- **Description of the task**
Among the entries, which lines carry the string "Collapse"? Copy every one.

>>>>>

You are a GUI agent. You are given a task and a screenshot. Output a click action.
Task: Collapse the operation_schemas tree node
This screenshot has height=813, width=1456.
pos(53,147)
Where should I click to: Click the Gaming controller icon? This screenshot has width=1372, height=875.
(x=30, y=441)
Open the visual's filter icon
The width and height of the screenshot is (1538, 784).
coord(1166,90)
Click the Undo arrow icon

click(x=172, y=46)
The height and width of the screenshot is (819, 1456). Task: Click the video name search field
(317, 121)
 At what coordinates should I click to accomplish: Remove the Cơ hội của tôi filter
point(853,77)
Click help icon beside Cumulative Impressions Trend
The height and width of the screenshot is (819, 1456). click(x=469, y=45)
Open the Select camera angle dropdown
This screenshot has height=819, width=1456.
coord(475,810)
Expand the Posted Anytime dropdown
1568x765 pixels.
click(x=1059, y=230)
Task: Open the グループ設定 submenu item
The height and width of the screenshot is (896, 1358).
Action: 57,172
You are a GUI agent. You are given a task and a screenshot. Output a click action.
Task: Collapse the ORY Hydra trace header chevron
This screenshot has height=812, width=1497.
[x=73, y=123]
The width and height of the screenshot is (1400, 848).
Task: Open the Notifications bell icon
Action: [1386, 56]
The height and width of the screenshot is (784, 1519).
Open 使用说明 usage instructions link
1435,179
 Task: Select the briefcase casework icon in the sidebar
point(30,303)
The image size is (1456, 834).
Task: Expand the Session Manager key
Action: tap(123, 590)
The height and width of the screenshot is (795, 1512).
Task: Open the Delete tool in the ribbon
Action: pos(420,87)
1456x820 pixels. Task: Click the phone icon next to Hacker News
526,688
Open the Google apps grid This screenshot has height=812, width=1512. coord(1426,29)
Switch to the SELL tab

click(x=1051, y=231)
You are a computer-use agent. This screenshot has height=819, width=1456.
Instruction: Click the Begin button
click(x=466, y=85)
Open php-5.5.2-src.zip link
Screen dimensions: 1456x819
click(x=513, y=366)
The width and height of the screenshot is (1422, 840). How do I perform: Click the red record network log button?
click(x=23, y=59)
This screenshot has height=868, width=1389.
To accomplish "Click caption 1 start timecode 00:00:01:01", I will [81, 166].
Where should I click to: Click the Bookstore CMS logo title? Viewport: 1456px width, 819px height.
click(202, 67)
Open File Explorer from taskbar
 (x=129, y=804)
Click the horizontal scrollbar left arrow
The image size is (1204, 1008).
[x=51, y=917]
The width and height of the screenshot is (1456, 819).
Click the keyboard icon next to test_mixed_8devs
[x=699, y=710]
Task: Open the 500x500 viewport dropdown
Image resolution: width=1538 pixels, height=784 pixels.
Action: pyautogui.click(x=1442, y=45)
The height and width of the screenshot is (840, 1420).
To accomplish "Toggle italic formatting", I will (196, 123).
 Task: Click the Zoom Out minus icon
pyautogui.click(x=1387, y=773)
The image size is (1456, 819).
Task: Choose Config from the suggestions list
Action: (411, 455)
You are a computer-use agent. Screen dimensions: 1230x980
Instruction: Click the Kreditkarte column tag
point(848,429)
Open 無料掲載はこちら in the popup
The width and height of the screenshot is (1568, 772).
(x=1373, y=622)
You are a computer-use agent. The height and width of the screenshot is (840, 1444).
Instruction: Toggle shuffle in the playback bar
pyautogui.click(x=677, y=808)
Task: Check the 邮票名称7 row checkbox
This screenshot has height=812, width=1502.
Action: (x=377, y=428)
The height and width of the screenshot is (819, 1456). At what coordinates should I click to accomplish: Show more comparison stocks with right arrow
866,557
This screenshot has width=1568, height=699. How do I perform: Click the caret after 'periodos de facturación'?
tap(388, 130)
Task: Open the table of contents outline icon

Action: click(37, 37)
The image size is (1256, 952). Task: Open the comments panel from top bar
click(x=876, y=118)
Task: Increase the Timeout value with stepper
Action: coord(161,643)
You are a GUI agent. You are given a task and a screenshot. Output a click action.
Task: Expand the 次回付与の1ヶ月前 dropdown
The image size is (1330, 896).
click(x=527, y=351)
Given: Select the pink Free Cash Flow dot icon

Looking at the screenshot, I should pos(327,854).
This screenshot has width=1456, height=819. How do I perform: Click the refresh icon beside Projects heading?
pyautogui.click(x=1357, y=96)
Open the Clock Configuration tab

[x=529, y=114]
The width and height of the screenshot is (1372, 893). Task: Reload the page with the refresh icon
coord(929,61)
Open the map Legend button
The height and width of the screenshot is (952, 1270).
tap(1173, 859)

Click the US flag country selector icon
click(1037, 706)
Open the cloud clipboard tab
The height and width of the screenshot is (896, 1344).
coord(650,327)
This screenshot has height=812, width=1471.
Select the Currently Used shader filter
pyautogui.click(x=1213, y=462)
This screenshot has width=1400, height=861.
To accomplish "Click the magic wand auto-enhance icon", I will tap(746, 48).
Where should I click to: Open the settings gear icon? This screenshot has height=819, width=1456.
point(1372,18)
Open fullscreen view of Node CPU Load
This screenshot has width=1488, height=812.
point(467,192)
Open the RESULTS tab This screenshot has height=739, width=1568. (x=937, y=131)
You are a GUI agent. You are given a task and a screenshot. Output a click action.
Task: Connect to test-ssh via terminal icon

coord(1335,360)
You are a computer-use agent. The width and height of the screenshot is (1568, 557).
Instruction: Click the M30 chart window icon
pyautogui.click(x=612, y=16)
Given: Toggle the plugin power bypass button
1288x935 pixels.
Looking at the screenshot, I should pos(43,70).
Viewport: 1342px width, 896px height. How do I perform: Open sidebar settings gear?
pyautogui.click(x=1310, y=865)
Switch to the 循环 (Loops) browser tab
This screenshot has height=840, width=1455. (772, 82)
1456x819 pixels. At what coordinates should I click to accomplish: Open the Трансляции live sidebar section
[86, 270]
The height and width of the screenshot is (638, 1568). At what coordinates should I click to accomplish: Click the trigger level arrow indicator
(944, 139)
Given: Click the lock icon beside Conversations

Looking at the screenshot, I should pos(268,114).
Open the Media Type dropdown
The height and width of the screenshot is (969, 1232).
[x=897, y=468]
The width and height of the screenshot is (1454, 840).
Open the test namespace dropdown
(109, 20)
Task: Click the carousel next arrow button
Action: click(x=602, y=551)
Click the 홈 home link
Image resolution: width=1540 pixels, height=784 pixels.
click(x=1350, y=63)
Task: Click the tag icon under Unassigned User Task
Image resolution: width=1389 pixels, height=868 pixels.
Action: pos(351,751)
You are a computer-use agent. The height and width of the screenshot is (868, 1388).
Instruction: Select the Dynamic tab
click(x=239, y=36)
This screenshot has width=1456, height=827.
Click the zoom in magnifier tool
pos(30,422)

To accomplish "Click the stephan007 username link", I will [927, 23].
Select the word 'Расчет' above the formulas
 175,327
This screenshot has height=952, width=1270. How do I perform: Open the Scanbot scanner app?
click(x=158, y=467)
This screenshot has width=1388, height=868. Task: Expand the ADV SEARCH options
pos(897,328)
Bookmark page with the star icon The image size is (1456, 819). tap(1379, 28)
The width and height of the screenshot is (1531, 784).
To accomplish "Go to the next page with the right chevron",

<<<<<

- **Result of the exercise**
Task: Collapse the operation_schemas tree node
Task: Collapse the ORY Hydra trace header chevron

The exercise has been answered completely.